> [Stated problem 1]
Find every row that contains the word "dropdown" and copy each of those rows out in full.

> [Article]
— Begin —
2011-08-05 Thread Dave Ketchum
 and a Condorcet winner exists.  and, if a CW exists,  
the result is perfectly consistent, in every contingency, with the  
simple-majority, two candidate, one-person-one-vote election that  
everyone is familiar with.



 Does someone have thoughts on how to get your Range Voting plan  
voted into action?  I would like to hear how Range Voting moves  
beyond more than just a good idea.


how does it move beyond good idea when it hasn't advanced to that  
square?  (sorry Warren, i *really* have a lot of respect for you and  
your scholarship and your Burlington IRV page at your website, but  
you're still not convincing regarding Range.  a little more  
convincing regarding Approval, but i would still not support that  
for political office, maybe the judiciary or some boards, but not  
executive nor legislative.)


listen, everybody agrees with how a simple 2-candidate election  
should be decided: person with the most votes wins and every voters  
vote is of equal value.  simple majority and one-person-one-vote.


wouldn't it make a lot more sense, since IRV is discredited, and FPP  
is clearly flawed, to put your energy into educating people about  
what goes wrong and *has* gone wrong in those elections and present  
an alternative with ballot no more complicated than with IRV and  
truer to the hypothetical 2-person race, whether the spoiler runs or  
not?



I think we need to start a PAC or even maybe a party that has the  
sole objective of getting rid of plurality voting.


doesn't one exist?  why not team up with FairVote?


 We need to be able to communicate that competitive elections in  
which there is no vote splitting is the most important thing we can  
do to hold politicians accountable.


sure, and how does Condorcet cause vote splitting?  you don't need  
Range to address the problem of splitting the majority vote.



 We also need to be willing to vote for candidates who support  
getting rid of plurality regardless of what other positions that  
candidate holds.
oooh, i dunno if i can handle that.  weirder things have happened  
than that of Michelle Bachmann supporting ranked-choice voting.  i  
wouldn't vote for her even if she *loved* Condorcet.
— End —
> [Records for this task]
— Begin —
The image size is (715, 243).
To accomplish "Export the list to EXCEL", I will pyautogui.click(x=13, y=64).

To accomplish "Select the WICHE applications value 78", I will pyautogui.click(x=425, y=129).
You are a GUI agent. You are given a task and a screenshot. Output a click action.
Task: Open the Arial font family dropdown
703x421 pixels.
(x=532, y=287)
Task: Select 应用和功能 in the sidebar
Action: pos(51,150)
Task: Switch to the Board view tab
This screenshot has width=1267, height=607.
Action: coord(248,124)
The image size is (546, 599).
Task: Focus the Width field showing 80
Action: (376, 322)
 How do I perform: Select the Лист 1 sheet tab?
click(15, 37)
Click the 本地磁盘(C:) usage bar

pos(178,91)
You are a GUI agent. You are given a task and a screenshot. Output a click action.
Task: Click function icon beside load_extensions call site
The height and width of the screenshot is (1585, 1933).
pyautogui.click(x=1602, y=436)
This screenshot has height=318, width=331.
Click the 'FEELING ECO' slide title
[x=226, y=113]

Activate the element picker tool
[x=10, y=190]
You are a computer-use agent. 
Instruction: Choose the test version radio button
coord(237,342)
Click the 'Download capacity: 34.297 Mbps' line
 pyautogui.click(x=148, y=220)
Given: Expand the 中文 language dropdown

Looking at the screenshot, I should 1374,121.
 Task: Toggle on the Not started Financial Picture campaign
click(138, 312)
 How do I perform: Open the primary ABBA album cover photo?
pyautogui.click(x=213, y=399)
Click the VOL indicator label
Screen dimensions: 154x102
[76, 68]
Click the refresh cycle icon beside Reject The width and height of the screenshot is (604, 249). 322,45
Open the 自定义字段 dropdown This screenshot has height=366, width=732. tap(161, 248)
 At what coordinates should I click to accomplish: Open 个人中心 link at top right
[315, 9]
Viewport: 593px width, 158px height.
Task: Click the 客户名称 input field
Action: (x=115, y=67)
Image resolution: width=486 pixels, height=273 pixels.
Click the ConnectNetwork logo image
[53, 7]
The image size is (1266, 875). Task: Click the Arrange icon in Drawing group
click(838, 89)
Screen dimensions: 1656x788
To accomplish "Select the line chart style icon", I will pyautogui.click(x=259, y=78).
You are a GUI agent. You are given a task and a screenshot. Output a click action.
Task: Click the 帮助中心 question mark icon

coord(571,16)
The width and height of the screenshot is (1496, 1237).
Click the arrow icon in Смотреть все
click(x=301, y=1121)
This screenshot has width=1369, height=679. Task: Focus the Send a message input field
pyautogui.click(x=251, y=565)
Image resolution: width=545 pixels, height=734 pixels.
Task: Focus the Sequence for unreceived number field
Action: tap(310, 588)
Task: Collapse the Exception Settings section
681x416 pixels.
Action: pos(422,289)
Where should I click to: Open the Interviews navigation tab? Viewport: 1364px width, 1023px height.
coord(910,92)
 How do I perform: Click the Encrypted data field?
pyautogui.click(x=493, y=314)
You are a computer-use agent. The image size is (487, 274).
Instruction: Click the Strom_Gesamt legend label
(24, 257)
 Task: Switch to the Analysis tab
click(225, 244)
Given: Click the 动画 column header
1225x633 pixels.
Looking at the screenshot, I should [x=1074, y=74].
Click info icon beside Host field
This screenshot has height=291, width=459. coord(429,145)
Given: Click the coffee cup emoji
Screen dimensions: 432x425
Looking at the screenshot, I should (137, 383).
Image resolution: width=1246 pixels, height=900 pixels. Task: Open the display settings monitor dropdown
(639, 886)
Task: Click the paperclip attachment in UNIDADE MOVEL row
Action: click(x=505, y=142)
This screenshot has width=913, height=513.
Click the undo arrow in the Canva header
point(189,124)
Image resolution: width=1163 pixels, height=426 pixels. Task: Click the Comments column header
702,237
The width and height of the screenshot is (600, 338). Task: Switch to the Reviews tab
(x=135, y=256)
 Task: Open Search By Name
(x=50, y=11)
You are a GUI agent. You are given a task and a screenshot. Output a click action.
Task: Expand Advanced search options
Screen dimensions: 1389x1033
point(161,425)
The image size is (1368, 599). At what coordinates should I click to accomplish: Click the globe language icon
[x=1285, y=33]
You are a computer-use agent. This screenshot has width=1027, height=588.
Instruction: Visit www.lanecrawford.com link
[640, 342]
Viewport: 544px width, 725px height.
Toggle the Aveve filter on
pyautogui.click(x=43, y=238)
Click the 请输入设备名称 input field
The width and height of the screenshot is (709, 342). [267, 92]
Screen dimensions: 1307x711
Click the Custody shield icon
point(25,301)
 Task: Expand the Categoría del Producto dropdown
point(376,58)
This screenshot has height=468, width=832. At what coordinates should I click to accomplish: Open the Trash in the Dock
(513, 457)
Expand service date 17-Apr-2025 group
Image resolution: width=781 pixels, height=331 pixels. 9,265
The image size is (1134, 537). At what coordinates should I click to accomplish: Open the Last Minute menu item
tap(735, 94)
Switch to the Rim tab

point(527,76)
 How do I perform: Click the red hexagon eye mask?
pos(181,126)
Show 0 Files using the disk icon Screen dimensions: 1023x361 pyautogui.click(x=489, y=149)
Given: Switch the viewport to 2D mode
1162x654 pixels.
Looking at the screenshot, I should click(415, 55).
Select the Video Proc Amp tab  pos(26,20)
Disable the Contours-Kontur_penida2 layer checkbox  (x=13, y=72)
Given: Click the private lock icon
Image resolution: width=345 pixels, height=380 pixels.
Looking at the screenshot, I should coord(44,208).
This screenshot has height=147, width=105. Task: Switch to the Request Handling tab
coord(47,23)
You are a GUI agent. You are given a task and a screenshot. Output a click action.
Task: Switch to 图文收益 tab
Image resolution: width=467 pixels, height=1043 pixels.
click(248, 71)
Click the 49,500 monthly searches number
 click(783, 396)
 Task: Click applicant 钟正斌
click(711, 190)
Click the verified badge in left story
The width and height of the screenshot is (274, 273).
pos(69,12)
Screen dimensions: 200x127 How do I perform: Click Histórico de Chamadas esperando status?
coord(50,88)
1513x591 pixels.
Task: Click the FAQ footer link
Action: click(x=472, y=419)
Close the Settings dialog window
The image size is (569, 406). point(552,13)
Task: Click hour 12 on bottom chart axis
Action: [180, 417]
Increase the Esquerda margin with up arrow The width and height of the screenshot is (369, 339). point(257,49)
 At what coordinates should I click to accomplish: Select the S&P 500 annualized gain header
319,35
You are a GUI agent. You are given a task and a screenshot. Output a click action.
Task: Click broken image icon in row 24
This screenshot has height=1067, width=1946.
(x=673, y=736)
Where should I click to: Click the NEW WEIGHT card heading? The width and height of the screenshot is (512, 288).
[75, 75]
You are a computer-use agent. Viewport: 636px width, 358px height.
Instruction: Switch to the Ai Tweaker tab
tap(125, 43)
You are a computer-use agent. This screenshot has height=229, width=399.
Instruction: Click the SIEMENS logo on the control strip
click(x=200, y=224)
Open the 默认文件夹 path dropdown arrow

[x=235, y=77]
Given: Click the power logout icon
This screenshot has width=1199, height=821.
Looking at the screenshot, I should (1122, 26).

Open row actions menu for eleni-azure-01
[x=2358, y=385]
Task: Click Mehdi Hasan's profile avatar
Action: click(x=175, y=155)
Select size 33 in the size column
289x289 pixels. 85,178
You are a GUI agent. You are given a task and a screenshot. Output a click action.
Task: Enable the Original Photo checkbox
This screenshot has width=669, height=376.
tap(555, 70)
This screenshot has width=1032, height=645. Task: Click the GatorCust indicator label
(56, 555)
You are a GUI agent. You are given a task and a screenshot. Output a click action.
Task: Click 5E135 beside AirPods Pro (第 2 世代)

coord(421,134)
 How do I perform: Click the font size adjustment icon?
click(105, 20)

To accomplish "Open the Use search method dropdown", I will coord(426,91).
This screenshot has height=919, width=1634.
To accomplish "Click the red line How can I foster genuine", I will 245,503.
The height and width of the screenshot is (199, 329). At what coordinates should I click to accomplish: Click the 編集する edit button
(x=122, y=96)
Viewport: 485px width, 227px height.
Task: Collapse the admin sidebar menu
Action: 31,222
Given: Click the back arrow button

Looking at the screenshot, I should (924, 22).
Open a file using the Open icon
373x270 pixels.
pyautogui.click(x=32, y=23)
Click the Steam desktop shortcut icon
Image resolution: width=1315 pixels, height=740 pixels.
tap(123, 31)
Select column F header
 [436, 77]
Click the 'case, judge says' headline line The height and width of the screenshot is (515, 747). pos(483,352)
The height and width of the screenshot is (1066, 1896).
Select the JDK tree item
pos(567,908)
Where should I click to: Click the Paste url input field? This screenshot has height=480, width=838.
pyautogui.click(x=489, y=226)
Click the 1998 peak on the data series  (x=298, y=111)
— End —
> [Stated problem 2]
Reproduce a passage of the post on voting methods word for word, starting at the words "listen, everybody agrees" and stopping after "majority and one-person-one-vote.".

> [Problem solution 1]
Task: Open the Arial font family dropdown
Given: Expand the 中文 language dropdown
Open the 自定义字段 dropdown This screenshot has height=366, width=732. tap(161, 248)
Image resolution: width=1246 pixels, height=900 pixels. Task: Open the display settings monitor dropdown
 Task: Expand the Categoría del Producto dropdown
Open the 默认文件夹 path dropdown arrow
To accomplish "Open the Use search method dropdown", I will coord(426,91).

> [Problem solution 2]
listen, everybody agrees with how a simple 2-candidate election  
should be decided: person with the most votes wins and every voters  
vote is of equal value.  simple majority and one-person-one-vote.